A week or so ago, we saw Disney make the first move against normal theatrical windowing by releasing “Frozen II” on Disney+ months earlier than anticipated. This was in response to the beginning of the COVID-19 (coronavirus) pandemic in the US. Since then, other studios have gone much further, releasing brand-new theatrical films on VOD just days after they hit theaters. Well, the Mouse House is ready to take that all even one step further with its recent debut, “Onward.”
According to Disney, “Onward” is getting a home release way earlier than anticipated due to coronavirus forcing people inside and out of theaters. Beginning today, the Pixar animated film is set to hit VOD, which is a similar tactic to what has happened with Warner Bros.’ “Birds of Prey” and Universal’s “The Hunt” and “The Invisible Man,” which are all newer theatrical releases that are going to be available to purchase. But what makes the “Onward” release way more interesting is the fact that Disney is going to actually release the new Pixar film on its streaming service, Disney+, on April 3, merely one month after the film arrived in theaters.
“While we’re looking forward to audiences enjoying our films on the big screen again soon, given the current circumstances, we are pleased to release this fun, adventurous film to digital platforms early for audiences to enjoy from the comfort of their homes,” said director Dan Scanlon and producer Kori Rae.
To say the Disney+ release of “Onward” is unprecedented is an understatement. Up to now, it’s been obvious that studios were hoping to recoup money lost from the lack of theatrical distribution by charging for films on VOD. Disney, in essence, giving the film away to tens of millions of streaming subscribers so soon after “Onward” arrived in theaters is pretty crazy and points to the fact that the Mouse House is really wanting to attract people to its streaming service.
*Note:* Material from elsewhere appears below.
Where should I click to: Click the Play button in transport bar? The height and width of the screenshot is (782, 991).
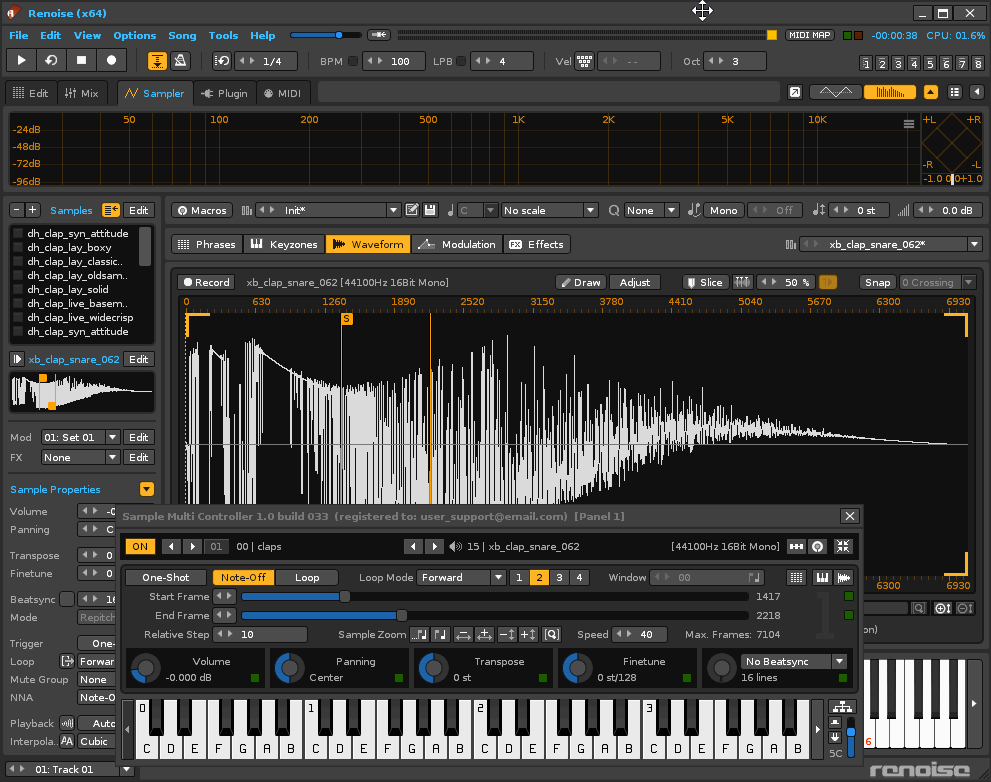pos(22,61)
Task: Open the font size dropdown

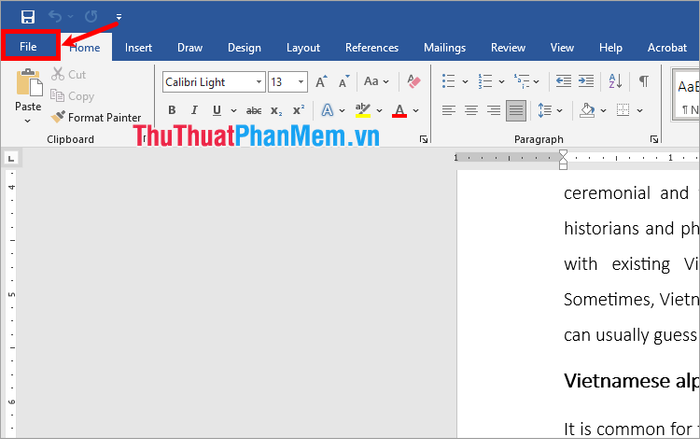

This also is the worst-case scenario for the theater exhibitors, who have obviously been worried that audiences would get used to the idea of films being available at home so soon after being on the big screen. The National Association of Theater Owners has already released a statement about how this is obviously a unique situation, but if “Onward” does drive a large number of people to Disney+, the studio could see this as a viable option in the future.